[Records for the exercise Boundary: Start]

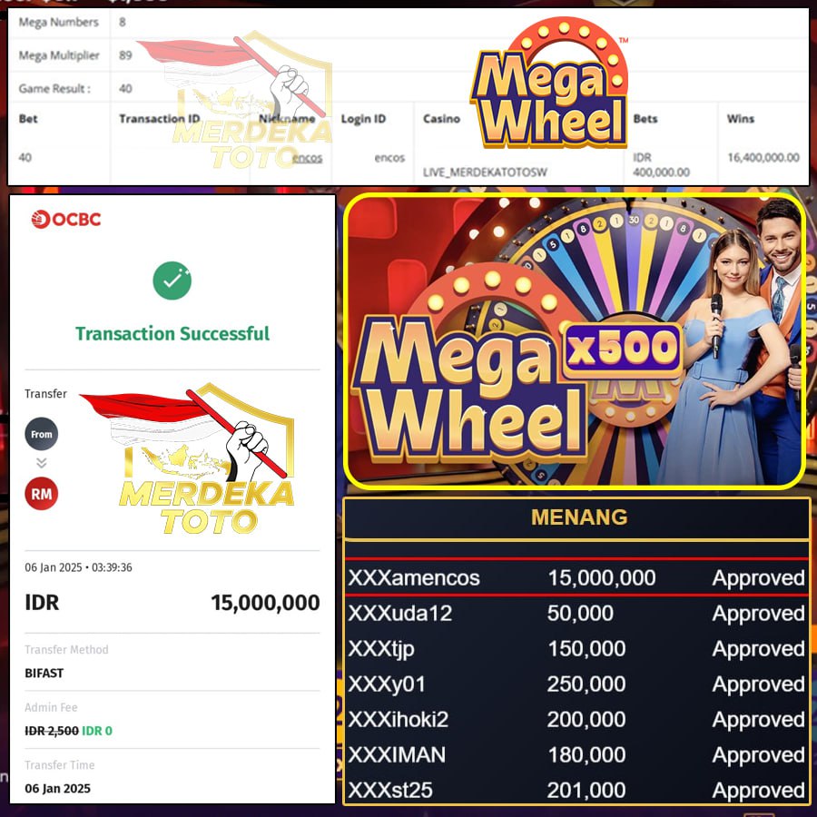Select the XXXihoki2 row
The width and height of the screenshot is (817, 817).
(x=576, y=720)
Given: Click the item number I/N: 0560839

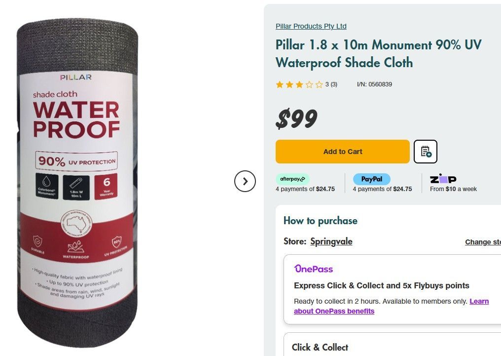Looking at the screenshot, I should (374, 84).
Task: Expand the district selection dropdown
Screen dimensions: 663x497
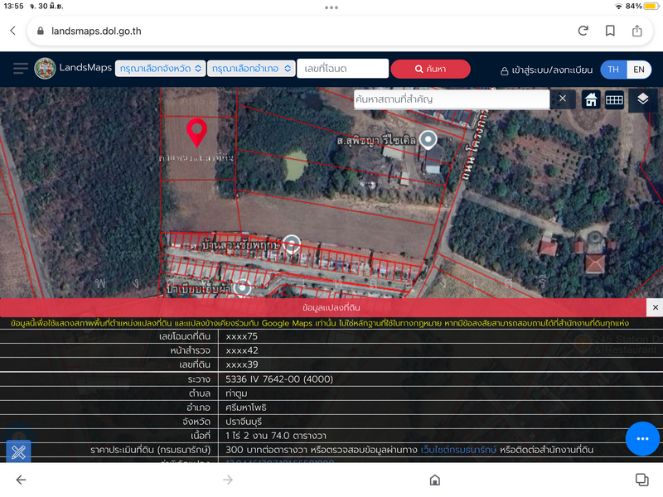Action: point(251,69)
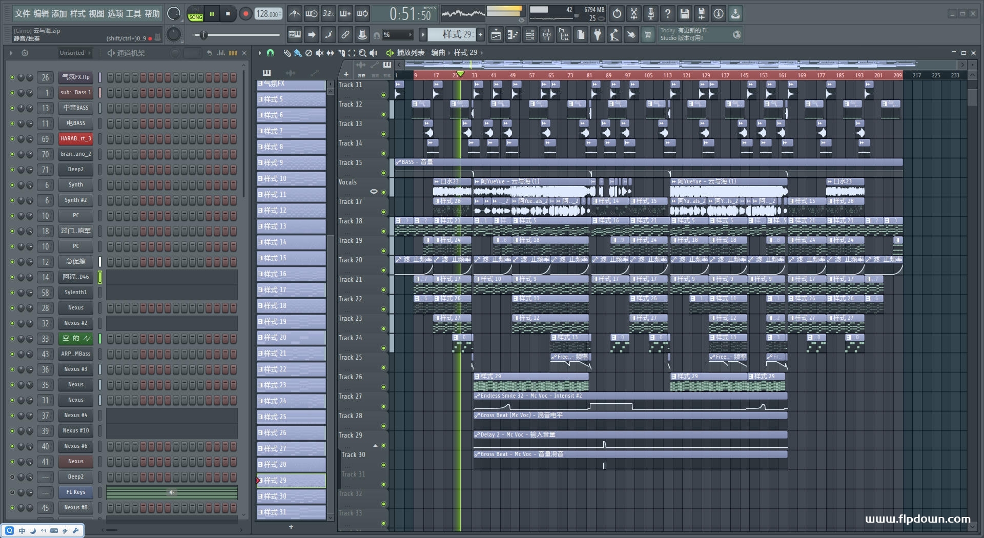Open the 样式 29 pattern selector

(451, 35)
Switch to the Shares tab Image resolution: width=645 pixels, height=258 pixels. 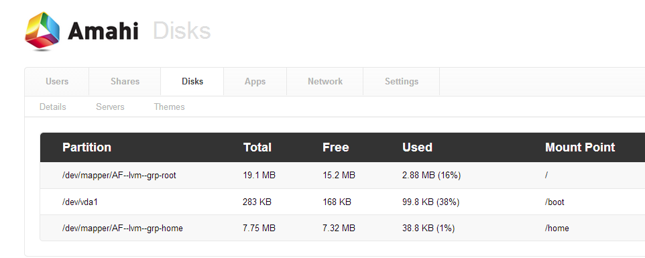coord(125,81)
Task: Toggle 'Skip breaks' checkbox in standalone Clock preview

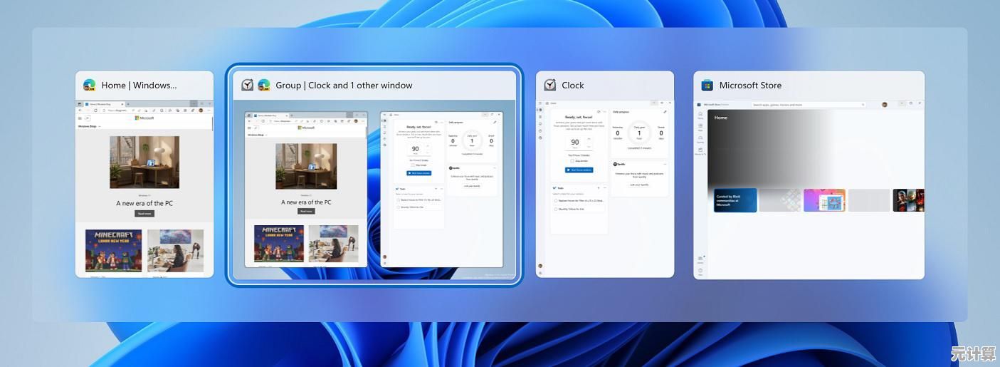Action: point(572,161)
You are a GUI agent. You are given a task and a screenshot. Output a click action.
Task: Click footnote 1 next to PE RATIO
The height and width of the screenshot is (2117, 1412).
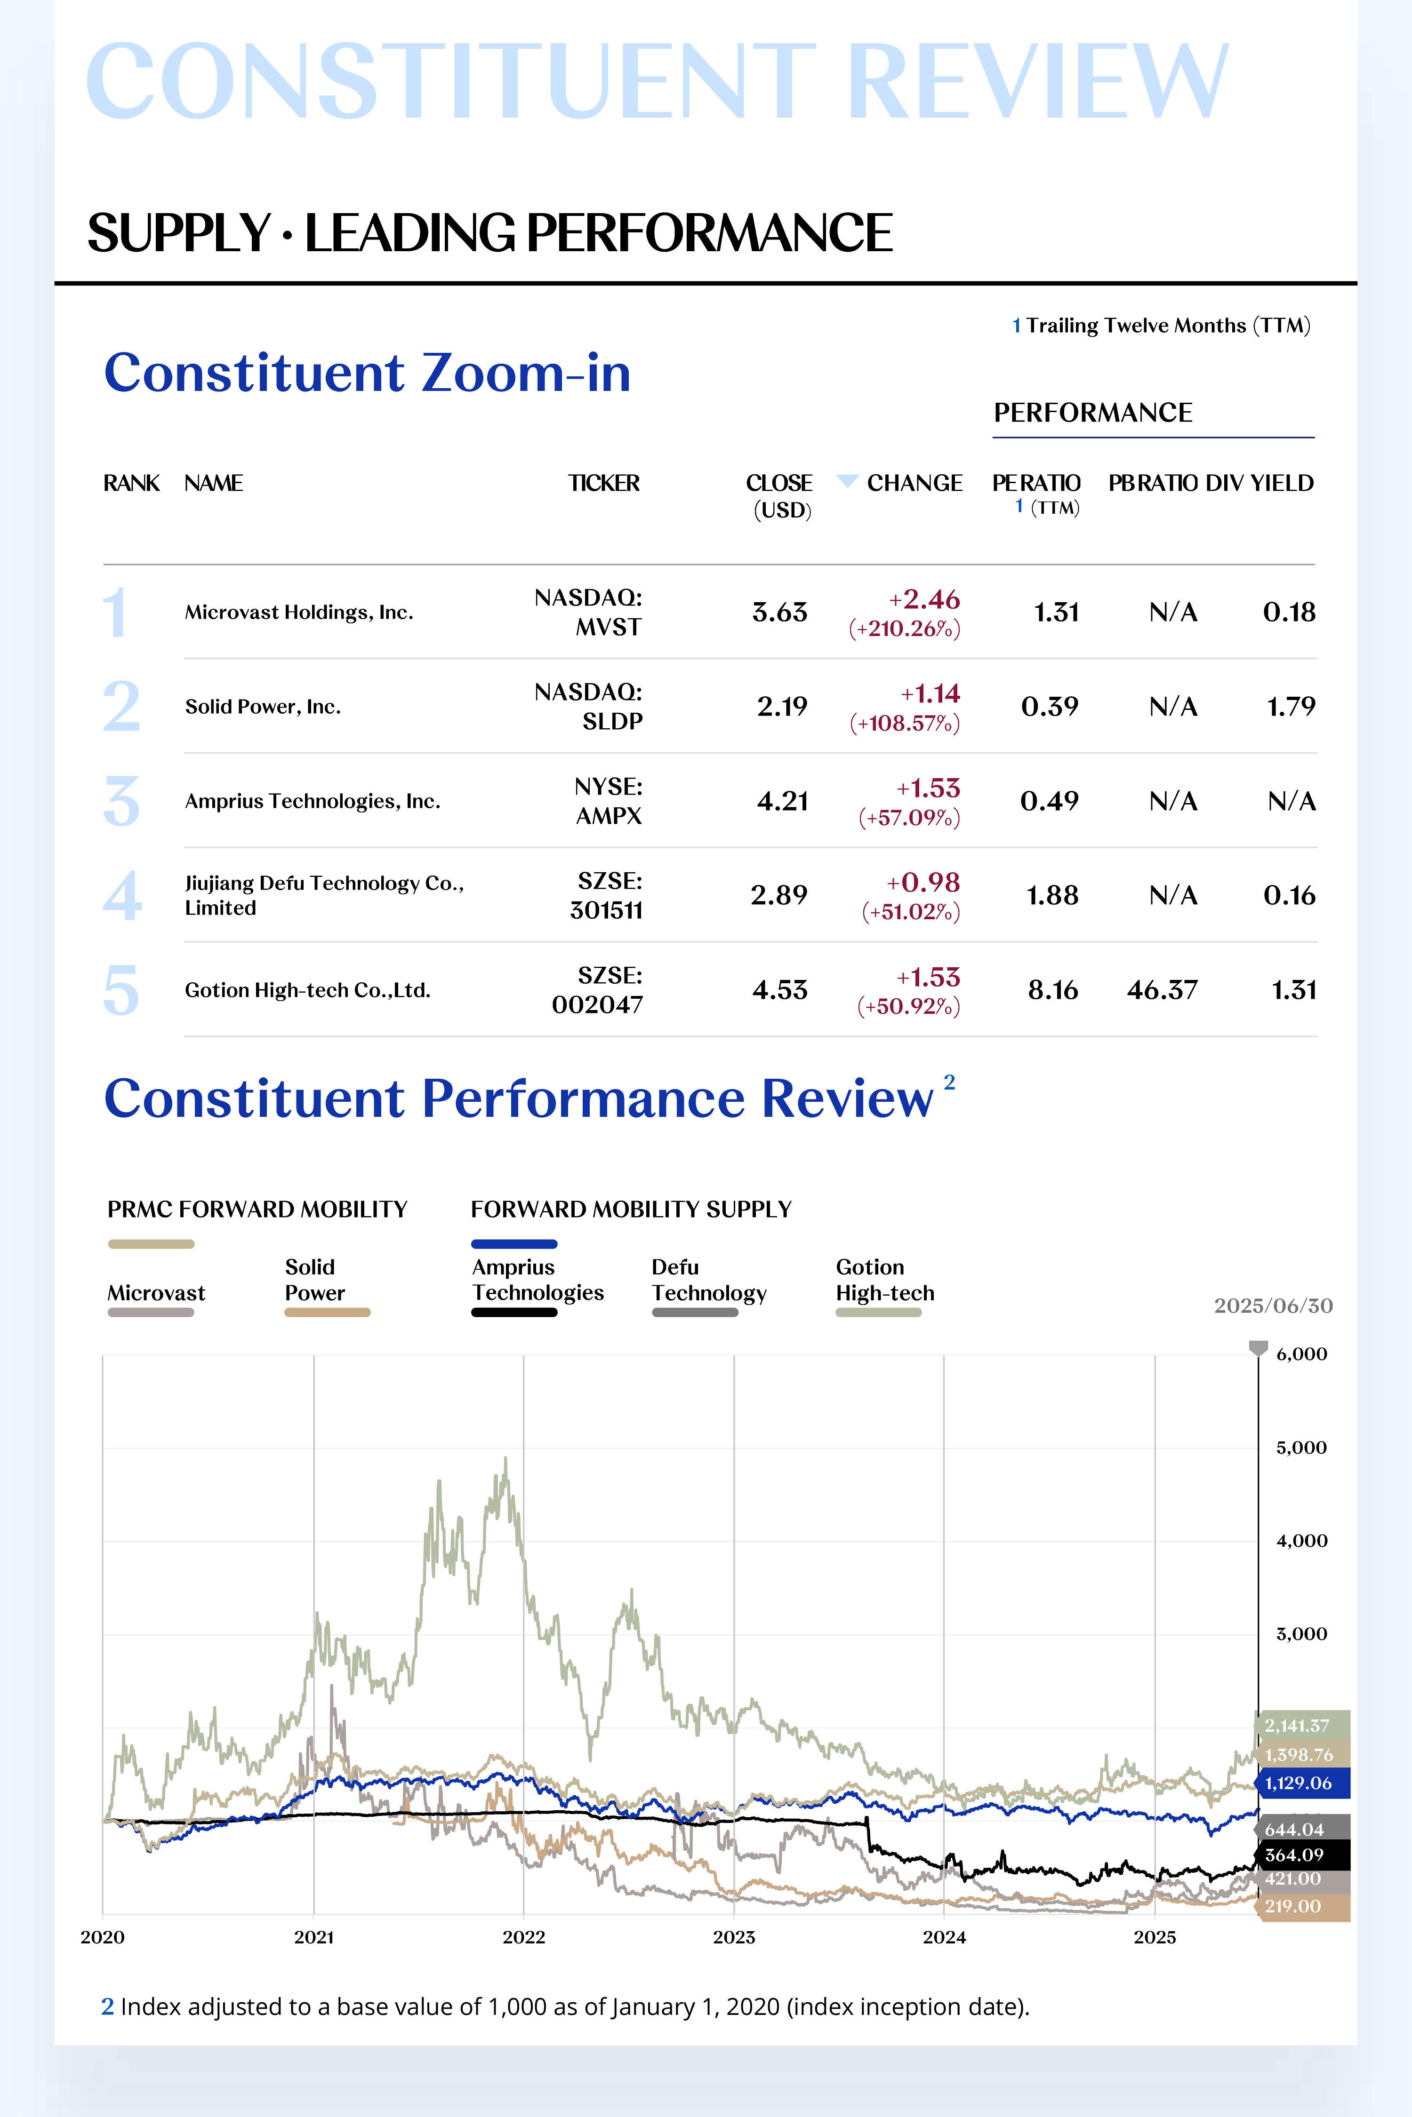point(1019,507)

[Records for the exercise Boundary: End]

Exercise requirements
After locating the line with "You are a GUI" in the listing above, transcribe it and every line after it to the last, exactly, with no pictures.

Problem solution
You are a GUI agent. You are given a task and a screenshot. Output a click action.
Task: Click footnote 1 next to PE RATIO
The height and width of the screenshot is (2117, 1412).
point(1019,507)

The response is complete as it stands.